▶ [TO DO]: In the entries below, find the line with "[button] (34, 2548)" and the line with "Pravila o privatnosti (54, 2244)". Return those two lines and all lines between them, exactly.
[AVAILABLE RECORDS]
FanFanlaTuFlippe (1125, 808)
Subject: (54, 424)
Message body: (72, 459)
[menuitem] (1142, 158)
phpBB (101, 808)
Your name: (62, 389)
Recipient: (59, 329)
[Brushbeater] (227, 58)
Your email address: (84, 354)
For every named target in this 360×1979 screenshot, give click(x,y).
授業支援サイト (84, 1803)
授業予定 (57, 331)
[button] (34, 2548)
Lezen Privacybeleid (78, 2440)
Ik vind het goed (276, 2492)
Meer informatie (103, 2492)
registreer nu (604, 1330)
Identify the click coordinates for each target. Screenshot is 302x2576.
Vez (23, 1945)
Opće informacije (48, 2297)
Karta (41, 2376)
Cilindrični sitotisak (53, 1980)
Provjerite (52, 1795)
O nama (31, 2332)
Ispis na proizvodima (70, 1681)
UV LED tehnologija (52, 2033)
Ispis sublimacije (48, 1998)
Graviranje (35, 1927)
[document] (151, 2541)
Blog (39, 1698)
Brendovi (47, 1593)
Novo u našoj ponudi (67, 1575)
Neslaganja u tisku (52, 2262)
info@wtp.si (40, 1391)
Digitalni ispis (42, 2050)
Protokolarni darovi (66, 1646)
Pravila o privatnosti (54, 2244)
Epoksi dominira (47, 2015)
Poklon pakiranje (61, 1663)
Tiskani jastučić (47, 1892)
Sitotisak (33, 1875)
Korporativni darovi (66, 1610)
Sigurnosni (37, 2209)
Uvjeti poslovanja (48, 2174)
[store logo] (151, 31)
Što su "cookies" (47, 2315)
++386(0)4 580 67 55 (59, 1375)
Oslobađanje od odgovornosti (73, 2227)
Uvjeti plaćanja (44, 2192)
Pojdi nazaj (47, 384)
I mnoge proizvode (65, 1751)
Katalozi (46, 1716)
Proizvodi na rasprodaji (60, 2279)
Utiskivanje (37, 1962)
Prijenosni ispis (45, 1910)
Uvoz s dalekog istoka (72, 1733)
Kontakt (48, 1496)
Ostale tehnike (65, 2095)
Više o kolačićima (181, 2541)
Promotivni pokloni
[/AVAILABLE RECORDS]
▶ [EXERCISE RESPONSE]:
[button] (34, 2548)
Lezen Privacybeleid (78, 2440)
Ik vind het goed (276, 2492)
Meer informatie (103, 2492)
registreer nu (604, 1330)
Identify the click coordinates for each target. Screenshot is 302x2576.
Vez (23, 1945)
Opće informacije (48, 2297)
Karta (41, 2376)
Cilindrični sitotisak (53, 1980)
Provjerite (52, 1795)
O nama (31, 2332)
Ispis na proizvodima (70, 1681)
UV LED tehnologija (52, 2033)
Ispis sublimacije (48, 1998)
Graviranje (35, 1927)
[document] (151, 2541)
Blog (39, 1698)
Brendovi (47, 1593)
Novo u našoj ponudi (67, 1575)
Neslaganja u tisku (52, 2262)
info@wtp.si (40, 1391)
Digitalni ispis (42, 2050)
Protokolarni darovi (66, 1646)
Pravila o privatnosti (54, 2244)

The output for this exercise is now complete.